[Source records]
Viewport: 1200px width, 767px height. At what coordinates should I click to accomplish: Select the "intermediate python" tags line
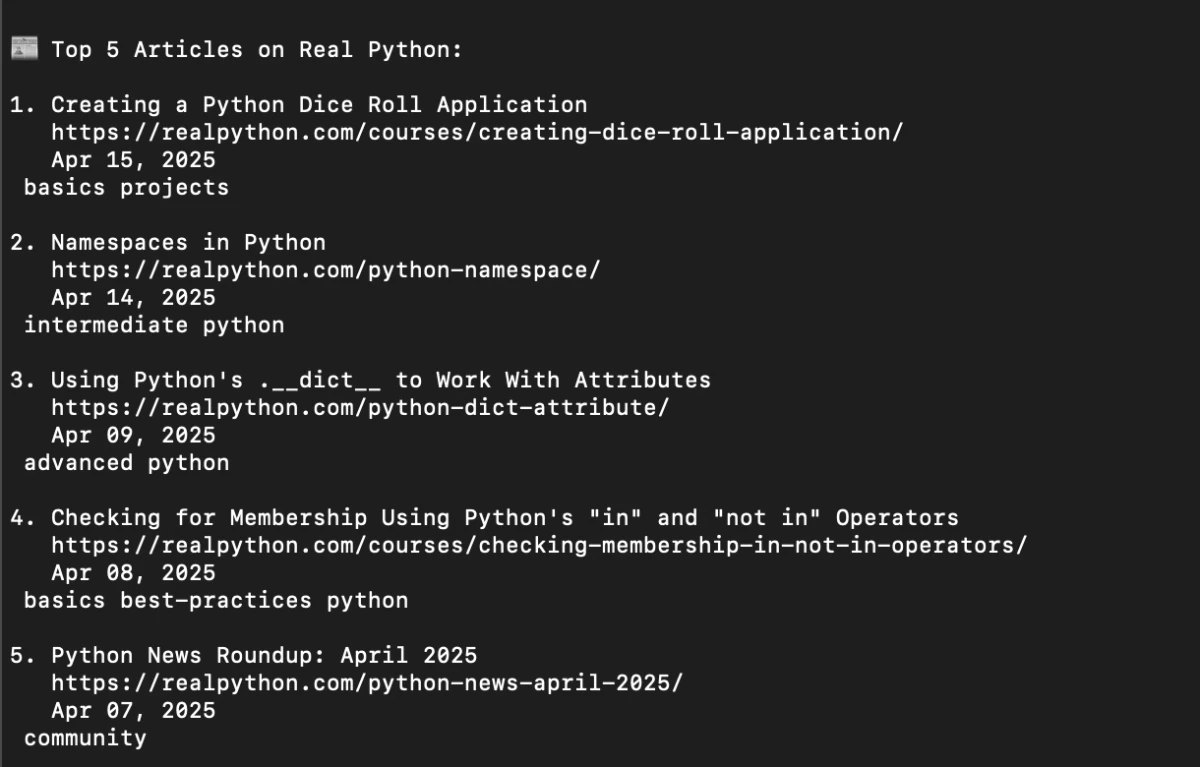(154, 325)
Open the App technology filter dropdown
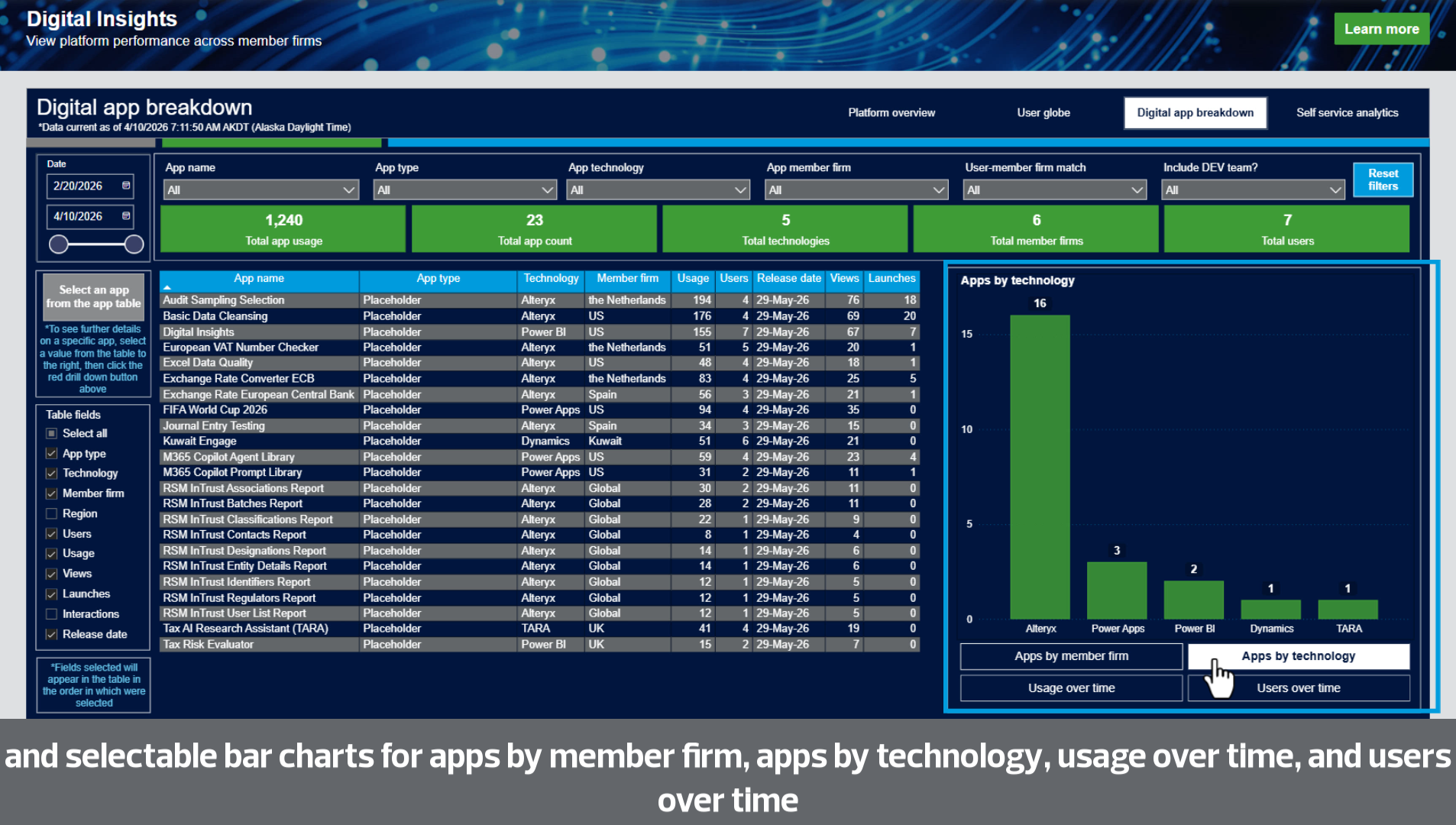The image size is (1456, 825). click(x=658, y=190)
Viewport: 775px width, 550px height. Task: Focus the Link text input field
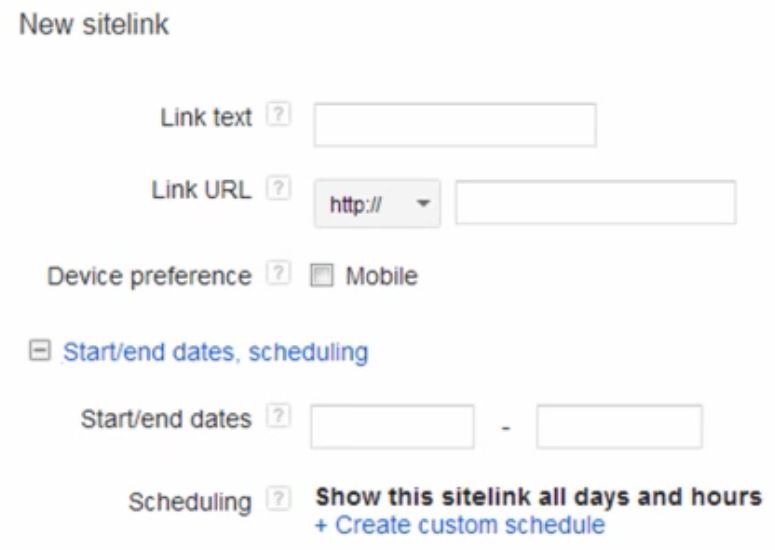(455, 125)
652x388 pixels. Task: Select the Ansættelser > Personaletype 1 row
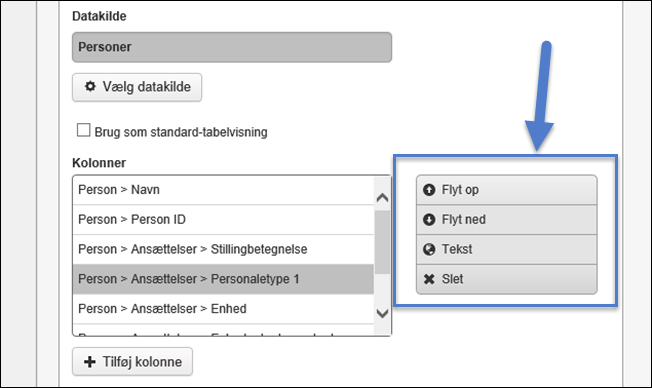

• **Exercise goal**
Rewrite the records with every "Select" changed to "Choose" and the rest left as is. Leave the pictures out of your answer.

• **Completed exercise**
Viewport: 1200px width, 767px height. At what coordinates should I click to accomplish: Choose the "intermediate python" tags line
(154, 325)
Open the App technology filter dropdown
The image size is (1456, 825). click(x=658, y=190)
Viewport: 775px width, 550px height. Task: Focus the Link text input field
(455, 125)
652x388 pixels. Task: Choose the Ansættelser > Personaletype 1 row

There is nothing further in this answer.